Goldman Sachs Group Inc. said the U.S. stock-market rally may last at least another 2 1/2 years, sending the Standard & Poor’s 500 Index up 26% to 2,100.
David Kostin, the bank’s New York-based chief U.S. equity strategist, raised forecasts for the U.S. equity benchmark, predicting it will finish 2013 at 1,750 and 2014 at 1,900 as stock valuations increase, according to a research report dated yesterday. The S&P 500 trades at 16.3 times reported operating profit, 16% below the average since 1998, data compiled by Bloomberg show.
“Our positive 2013 outlook for S&P 500 has played out much faster than we expected,” Kostin wrote. “Reasons for a higher multiple include increased confidence in the medium-term outlook for U.S. economic growth, improving investor risk appetite and the wide gap between equity and bond yields that we now assume will be closed more by stocks than bonds.”

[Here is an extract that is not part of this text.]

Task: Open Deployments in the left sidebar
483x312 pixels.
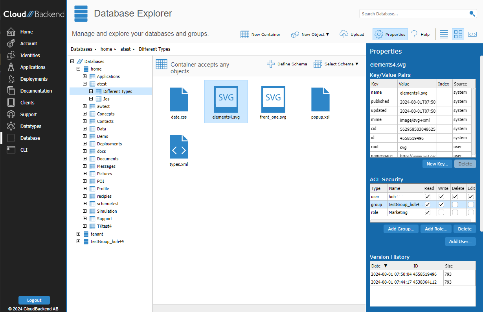Action: (34, 79)
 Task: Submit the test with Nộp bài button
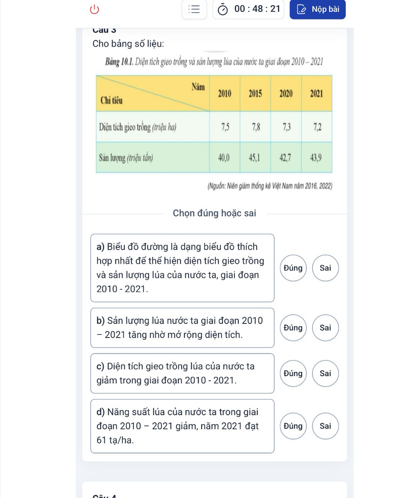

Goldman Sachs’s increase comes after Thomas Lee, JPMorgan Chase & Co.’s chief U.S. equity strategist, lifted his estimate to 1,715 from 1,580 last week. The S&P 500 has surged 17% in 2013 as companies beat earnings estimates and the Federal Reserve continued its unprecedented bond-buying program known as quantitative easing.
The equity benchmark slipped 0.2% to 1,663.84 at 10:48 a.m. New York time today. The index has rallied 127 days without a retreat exceeding 5% or more, the longest stretch since the 173 days ending Feb. 20, 2007, data compiled by Bloomberg show.
U.S. stocks are poised to gain during the next five years thanks to record-low interest rates on government bonds, according to researchers at the Federal Reserve Bank of New York. A survey of 29 models for the equity risk premium -- the expected future return of stocks over the risk-free rate offered by Treasuries -- shows “we will enjoy historically high excess returns for the S&P 500,” Fed economists Fernando Duarte and Carlo Rosa said in a paper released on May 8. The premium rose to a record 5.4% in December, they said.
The S&P 500 added 2.1% last week, its fourth straight weekly gain, as gauges of leading economic indicators and consumer sentiment beat estimates. The U.S. bull market has entered its fifth year, adding about $11.5 trillion in market value, according to data compiled by Bloomberg.